Vice President Kamala Harris tours the El Paso U.S. Customs and Border Protection Central Processing Center, on June 25, 2021.
Vice President Kamala Harris tours the El Paso U.S. Customs and Border Protection Central Processing Center, on June 25, 2021.Patrick T. Fallon—AFP/Getty Images

Much of Harris’s work failed to break through back home. Instead, she became the target of Republican broadsides about the border crisis and was repeatedly criticized for not visiting the U.S.-Mexico border. "She's dealing with a narrative problem," says Zuniga. With immigration topping the list of Americans’ concerns, according to recent Gallup polls, an ongoing humanitarian crisis at the border, and political deadlock on immigration reform and funding, Harris emerged as the most visible scapegoat.

Read More: Who Could Be Kamala Harris' Running Mate?

As they shift their focus from Biden to Harris, it’s clear that Republicans plan to attack Harris’s role on immigration issues. "The border crisis is a Kamala Harris crisis,” former President Trump's running mate, Ohio Sen. JD Vance, declared at a July 22 rally. A recent National Republican Senatorial Committee memo outlining talking points calls her "the architect of [Biden's] biggest failure." In a post on Truth Social on July 23, Trump said her "incompetence gave us the WORST and MOST DANGEROUS Border anywhere in the World." Texas Gov. Greg Abbott, a Republican, said if Harris is elected, he will "need to triple the border wall, razor wire barriers and National Guard on the border.” 

Harris has a broader record on immigration, including backing a bipartisan border-security deal aimed at reducing border crossings earlier this year. As a Senator, she was an outspoken advocate of legal protections for DACA recipients, made headlines for aggressively questioning Trump immigration officials, and derided the then-President's border wall as a "medieval vanity project.” But it’s clear the “border czar” label has become a political liability. 

Some Harris allies have expressed frustration with Biden for putting her in this position.
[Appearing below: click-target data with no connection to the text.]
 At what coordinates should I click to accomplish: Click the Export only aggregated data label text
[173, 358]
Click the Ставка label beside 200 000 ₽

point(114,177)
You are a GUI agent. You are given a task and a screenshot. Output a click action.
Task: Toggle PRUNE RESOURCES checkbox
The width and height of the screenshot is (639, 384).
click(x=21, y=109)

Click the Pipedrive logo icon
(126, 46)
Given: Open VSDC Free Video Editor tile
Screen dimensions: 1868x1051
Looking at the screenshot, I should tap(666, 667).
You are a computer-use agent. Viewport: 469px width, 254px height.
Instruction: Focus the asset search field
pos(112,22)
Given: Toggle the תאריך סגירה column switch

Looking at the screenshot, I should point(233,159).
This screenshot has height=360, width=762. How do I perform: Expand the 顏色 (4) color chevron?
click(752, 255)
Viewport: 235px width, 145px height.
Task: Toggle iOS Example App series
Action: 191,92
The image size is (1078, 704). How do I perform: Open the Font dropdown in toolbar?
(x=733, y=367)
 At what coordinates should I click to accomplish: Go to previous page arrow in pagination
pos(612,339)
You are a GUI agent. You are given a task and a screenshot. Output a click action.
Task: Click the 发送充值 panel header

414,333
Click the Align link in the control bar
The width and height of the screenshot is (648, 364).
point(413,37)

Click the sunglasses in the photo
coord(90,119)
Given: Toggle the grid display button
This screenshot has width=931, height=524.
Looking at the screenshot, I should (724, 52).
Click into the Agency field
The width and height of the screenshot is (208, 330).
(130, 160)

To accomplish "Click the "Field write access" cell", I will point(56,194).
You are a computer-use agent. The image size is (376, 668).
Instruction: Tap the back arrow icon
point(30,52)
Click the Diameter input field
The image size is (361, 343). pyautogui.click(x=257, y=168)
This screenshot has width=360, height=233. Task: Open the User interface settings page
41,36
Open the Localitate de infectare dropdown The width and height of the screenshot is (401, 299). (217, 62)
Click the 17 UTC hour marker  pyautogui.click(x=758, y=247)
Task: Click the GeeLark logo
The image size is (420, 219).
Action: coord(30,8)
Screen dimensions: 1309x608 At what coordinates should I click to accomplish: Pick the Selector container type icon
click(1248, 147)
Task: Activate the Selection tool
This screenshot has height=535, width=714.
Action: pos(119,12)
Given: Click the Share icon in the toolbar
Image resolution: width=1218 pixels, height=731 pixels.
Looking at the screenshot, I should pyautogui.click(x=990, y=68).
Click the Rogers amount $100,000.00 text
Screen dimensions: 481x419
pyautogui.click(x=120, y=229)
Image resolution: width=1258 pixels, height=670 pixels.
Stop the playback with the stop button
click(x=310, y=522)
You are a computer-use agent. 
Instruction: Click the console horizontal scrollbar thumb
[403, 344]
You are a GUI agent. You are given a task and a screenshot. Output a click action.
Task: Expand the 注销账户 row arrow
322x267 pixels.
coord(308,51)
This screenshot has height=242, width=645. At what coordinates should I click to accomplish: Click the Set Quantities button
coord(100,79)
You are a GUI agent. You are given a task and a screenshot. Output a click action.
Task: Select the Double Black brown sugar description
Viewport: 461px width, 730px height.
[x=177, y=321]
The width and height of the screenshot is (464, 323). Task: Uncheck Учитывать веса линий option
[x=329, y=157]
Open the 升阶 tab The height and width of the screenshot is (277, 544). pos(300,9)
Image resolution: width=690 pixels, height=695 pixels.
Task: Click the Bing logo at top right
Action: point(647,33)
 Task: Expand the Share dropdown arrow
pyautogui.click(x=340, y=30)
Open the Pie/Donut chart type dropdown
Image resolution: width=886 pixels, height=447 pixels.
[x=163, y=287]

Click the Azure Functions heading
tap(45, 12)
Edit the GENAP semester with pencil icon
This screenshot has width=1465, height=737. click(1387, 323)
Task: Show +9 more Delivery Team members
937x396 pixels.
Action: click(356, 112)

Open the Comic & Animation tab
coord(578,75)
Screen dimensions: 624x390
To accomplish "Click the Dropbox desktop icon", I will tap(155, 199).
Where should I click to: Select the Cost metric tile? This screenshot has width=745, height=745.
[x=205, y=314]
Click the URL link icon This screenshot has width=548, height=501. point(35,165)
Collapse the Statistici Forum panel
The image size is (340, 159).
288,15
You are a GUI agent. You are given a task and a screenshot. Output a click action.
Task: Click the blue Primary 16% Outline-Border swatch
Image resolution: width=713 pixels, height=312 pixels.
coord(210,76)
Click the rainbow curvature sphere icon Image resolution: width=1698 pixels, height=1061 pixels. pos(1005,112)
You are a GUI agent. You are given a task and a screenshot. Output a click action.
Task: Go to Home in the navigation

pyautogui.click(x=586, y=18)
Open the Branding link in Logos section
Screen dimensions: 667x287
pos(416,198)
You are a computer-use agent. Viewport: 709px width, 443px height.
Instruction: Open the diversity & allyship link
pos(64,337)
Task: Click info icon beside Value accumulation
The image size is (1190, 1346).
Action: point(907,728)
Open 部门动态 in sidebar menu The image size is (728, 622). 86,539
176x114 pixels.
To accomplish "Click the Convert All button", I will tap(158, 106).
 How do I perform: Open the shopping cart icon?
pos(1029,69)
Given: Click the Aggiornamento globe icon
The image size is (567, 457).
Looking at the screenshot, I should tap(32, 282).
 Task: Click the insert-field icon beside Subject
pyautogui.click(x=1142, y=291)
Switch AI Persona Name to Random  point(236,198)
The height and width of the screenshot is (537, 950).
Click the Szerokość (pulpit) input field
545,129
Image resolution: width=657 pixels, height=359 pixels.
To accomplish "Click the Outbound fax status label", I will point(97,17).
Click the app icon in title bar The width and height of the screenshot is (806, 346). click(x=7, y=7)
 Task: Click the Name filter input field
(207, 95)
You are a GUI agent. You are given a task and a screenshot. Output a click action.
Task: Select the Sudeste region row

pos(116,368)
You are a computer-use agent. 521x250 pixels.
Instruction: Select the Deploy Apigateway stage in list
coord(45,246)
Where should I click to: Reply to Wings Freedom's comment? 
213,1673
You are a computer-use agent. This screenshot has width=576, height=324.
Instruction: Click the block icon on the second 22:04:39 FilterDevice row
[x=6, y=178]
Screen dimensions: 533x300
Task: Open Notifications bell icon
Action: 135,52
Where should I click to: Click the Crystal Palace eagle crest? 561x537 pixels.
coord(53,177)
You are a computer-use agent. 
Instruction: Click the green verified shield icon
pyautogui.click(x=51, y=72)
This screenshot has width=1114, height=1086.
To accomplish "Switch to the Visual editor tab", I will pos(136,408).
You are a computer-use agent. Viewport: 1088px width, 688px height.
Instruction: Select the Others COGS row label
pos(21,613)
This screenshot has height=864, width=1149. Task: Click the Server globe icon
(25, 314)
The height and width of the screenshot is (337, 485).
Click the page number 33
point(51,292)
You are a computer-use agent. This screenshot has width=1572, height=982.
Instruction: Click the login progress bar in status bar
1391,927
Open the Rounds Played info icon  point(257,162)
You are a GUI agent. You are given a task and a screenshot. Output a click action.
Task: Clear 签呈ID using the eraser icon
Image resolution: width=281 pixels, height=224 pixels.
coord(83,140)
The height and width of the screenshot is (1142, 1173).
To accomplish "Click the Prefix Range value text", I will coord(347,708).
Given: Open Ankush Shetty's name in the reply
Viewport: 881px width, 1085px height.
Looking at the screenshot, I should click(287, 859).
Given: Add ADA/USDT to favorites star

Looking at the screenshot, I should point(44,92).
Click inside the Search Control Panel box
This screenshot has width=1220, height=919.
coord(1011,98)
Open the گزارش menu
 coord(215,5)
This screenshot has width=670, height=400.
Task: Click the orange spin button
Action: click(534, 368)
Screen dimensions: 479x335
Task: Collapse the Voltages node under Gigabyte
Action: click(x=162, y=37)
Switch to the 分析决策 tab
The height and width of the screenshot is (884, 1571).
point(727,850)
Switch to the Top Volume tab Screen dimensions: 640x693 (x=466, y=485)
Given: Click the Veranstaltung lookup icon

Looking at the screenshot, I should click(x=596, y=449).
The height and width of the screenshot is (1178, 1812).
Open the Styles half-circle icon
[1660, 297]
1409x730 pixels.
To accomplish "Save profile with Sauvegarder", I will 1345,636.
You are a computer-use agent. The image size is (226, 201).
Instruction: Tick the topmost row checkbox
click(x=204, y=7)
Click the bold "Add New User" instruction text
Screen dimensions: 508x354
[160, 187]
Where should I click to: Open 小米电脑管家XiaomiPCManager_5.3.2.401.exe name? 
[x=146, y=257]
In doing so, he was repeating a familiar pattern—it was a portfolio Biden himself was given as Vice President. In 2014, when a surge in children and families from Central America overwhelmed the U.S. immigration system, then-President Barack Obama tasked him with leading the international response to the crisis. "The solution to this problem is to address the root causes of this immigration in the first place," Biden said on a trip to Guatemala City that summer. "Especially poverty, insecurity and the lack of the rule of law.”

Seven years later, little had changed when Harris gave the same speech, in the same place. Politically, "the problem is that no one cares about the root causes," says Chisthi. "It's too abstract. And frankly, very little can be done about them in the short run, while the public is focused on what is happening with the border today."